Samstag, 24. März 2012
Muttersohn
Walser 1969 in FACIT, dem Organ des DKP-orientierten Kölner SDS
- Walser 85 - Erst mit dem Zweitling HALBZEIT wurde ich näher bekannt mit ihm, seitdem habe ich sein Schreiben mit Sympathie verfolgt, wenn auch mit nachlassendem Interesse. Mir geht es eher umgekehrt wie Walser, der im Zusammenhang mit seinem “Geburtstagsessay” NACH RECHTFERTIGUNG SUCHEND bemerkte, alles, was nicht Literatur sei, langweile ihn.
In HALBZEIT findet sich die schöne ‚Typisch-Deutsch’-Stelle:
“Edmund warf Dieckow vor, es sei typisch deutsch, alles deutsch auszusprechen, Dieckow warf Edmund vor, typisch deutsch sei es, alles ausländisch aussprechen zu wollen, jeder wollte dem anderen nachweisen, er sei typisch deutsch, jeder wehrte sich dagegen, weil typisch deutsch zu sein offensichtlich das Schlimmste war, was einem nachgesagt werden konnte. …”
(Walser, HALBZEIT, 1963, S. 420)
Das Spiel ist inzwischen weitergegangen, viel weiter, in der Geschichte gibt es keine ‚Halbzeiten’, doch die albernen Deutsch-Spielchen der Linken dauern an, die mentale Reife der Bonn-Berliner Republik befindet sich noch immer auf dem Edmund-Dieckow-Niveau.
Darüber hat Walser sich schon damals erhoben, wenn ihm auch noch einige Irrungen und Wirrungen ins Haus standen, etwa seine DKP-Fast-Mitgliedschaft. In der GALLISTL’schen KRANKHEIT hat er darüber reflektiert, einschließlich des Verhältnisses zur DDR:
“Ach diese deutschen Nationen. Conscientious pupils. Jeder auf seiner Seite. Andererseits reicht meine Empfindung tief nach Pommern hinein. Sachsen ist mir vertraut, ohne daß ich je dort war. Wie oft denke ich an Magdeburg! Ich will die DDR nicht erobern. Ich will mir aber nicht verbieten lassen, daß mein Gefühl einreist und ausreist, wie es ihm paßt. Diese Feindseligkeit, diese lächerliche. Das deutsche Wesen macht sich selber Konkurrenz. Selten so gelacht. Das tut direkt weh.”

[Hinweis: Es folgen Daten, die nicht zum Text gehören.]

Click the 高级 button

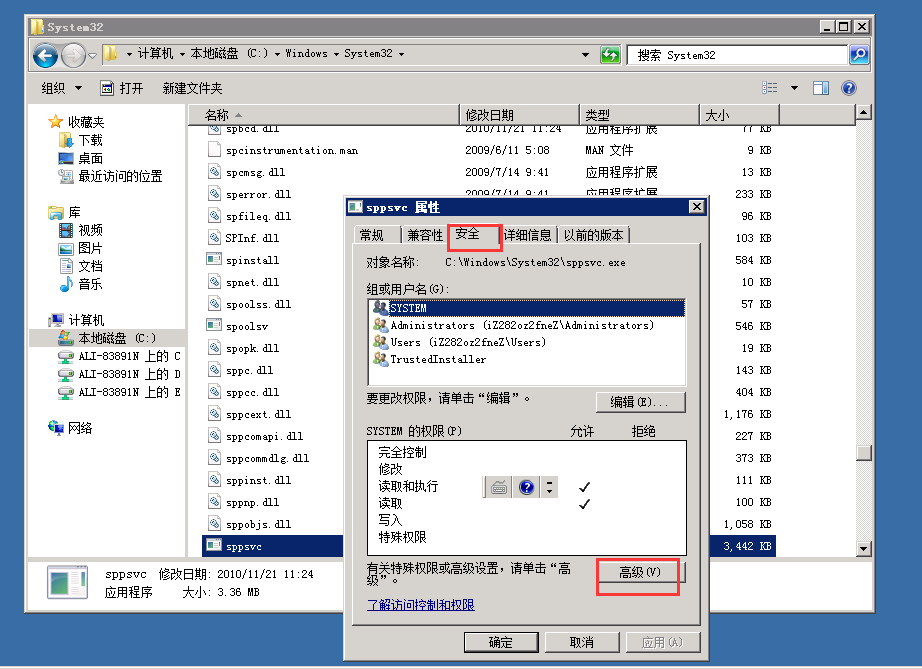639,572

(DIE GALLISTL’sche KRANKHEIT, 1972, S. 112)
Ja, Gallistl alias Walser leidet, und die Genossen leiden mit ihm, denn so ein verqueres Zeug paßt nicht in ein wissenschaftliches Weltbild und in eine durch die Partei der Arbeiterklasse marxistisch-wissenschaftlich erarbeitete Friedenspolitik.

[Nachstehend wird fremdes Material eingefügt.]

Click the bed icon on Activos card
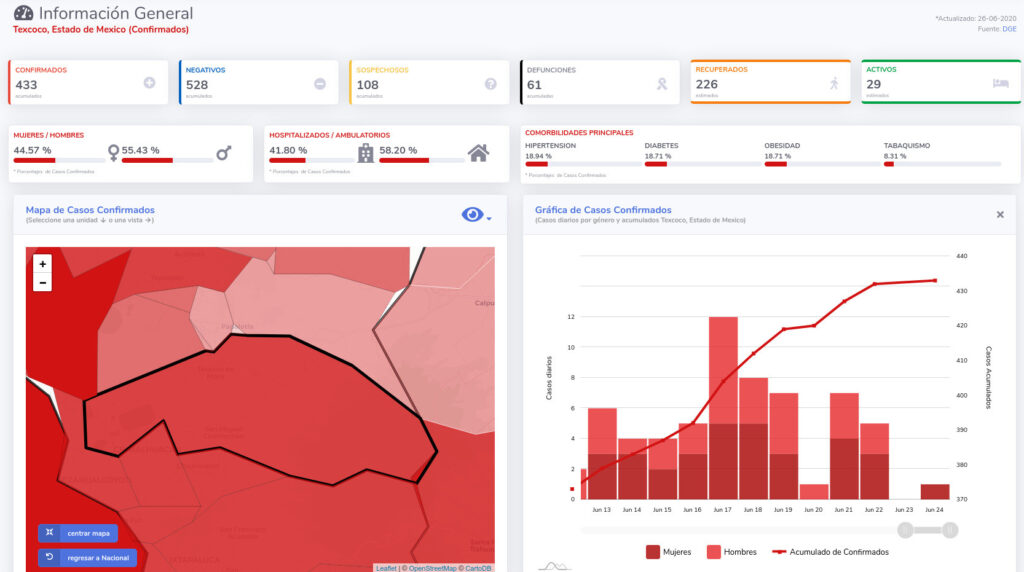 1000,84
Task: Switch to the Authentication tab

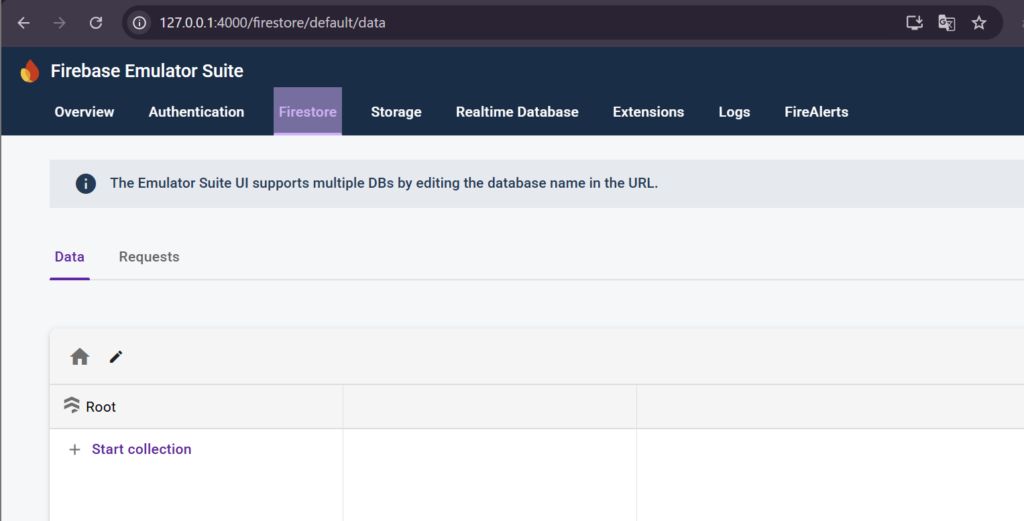Action: pyautogui.click(x=196, y=112)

In Walsers Leben und Werk spiegeln sich die deutschen Zeitläufte, ohne in platte Betrachtungen und flache Willy-Brandt-Literatur zu verfallen. Das macht sie auch nach Jahren noch lesbar, neben seinem Sprachwitz, ja, sogar lesenswert, wenn man gerade Zeit für eine Nebensache wie die Literatur erübrigen will. Die Zeitzeugenschaft ist bei Walser eingebettet in sein großes, empfindsames Ego, dessen Gefühlsleben stets den Vorrang über alles andere hat. Wie im richtigen Leben, könnte man bestätigend sagen, denn die Gefühle beherrschen den Rest. Den linken Autor haben sie vor den schlimmsten linken Platitüden und vor ideologischer Verbohrtheit bewahrt, mir scheint, daß das sogar die interessanteste Erkenntnis ist, die sich aus diesem erfolgreichen Schriftstellerleben ziehen läßt:
Ideologien nie höher zu wichten als die Strebungen des eigenen Ego. Alles könne man verlieren, heißt es bei Goethe, wenn man bliebe, was man ist.
Ganz von außen betrachtet und nach der Wertung von Belletristik fragend, ergibt sich allerdings, daß Literatur weder den Autor vor Torheiten schützt, noch seinen Leser. Das Zwangsgerüst der Erzählung lenkt von gedanklicher, harter Begriffarbeit ab und mindert die Zeit für fleißigen Wissenserwerb.